Ask HN: Tips for finding nonprofits to support? - softwareqrafter
======
PaulHoule
I consciously avoid giving money to 401(c)3 organizations (If they can afford
to file the paperwork to get that status, they don't need your money.)

I do give money to social entrepreneurs who I know personally. I do give blood
to the Red Cross.

To work one example through, I just got a mail from Heifer international which
has been giving livestock to people in the third world since 1948.

Livestock is an "appropriate technology" that can be locally produced anywhere
and it just makes a lot more sense to put resources into closing the cycle so
people can afford their own (profitable) livestock as opposed to just doing
the same thing over and over again for 60 years.

The law for 401(c)3's often prevents them from addressing the root of issues.

------
indescions_2017
GiveDirectly is interesting. After Hurricane Harvey, they simply distributed
cash to affected people.
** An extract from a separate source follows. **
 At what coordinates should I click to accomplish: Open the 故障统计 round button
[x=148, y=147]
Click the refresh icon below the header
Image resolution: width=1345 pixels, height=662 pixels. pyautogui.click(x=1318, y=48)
It would be quite revolutionary to see them integrate
with something like Zelle or Square Cash in the US, BitPesa in Africa, or
Paytm in India to do feeless peer-to-peer transfers or lending of cash to
anyone with a mobile.

[https://www.givedirectly.org/](https://www.givedirectly.org/)

------
myroon5
[https://www.givewell.org/](https://www.givewell.org/)

------
opendomain
I am the founder of OpenDomain and have given domains to open source groups
and charities worth millions.

I am starting a new project : CharityCoin - using the blockchain to guarantee
funding of Charities . Do you want to help?

------
aghead
[https://www.justgiving.com/](https://www.justgiving.com/)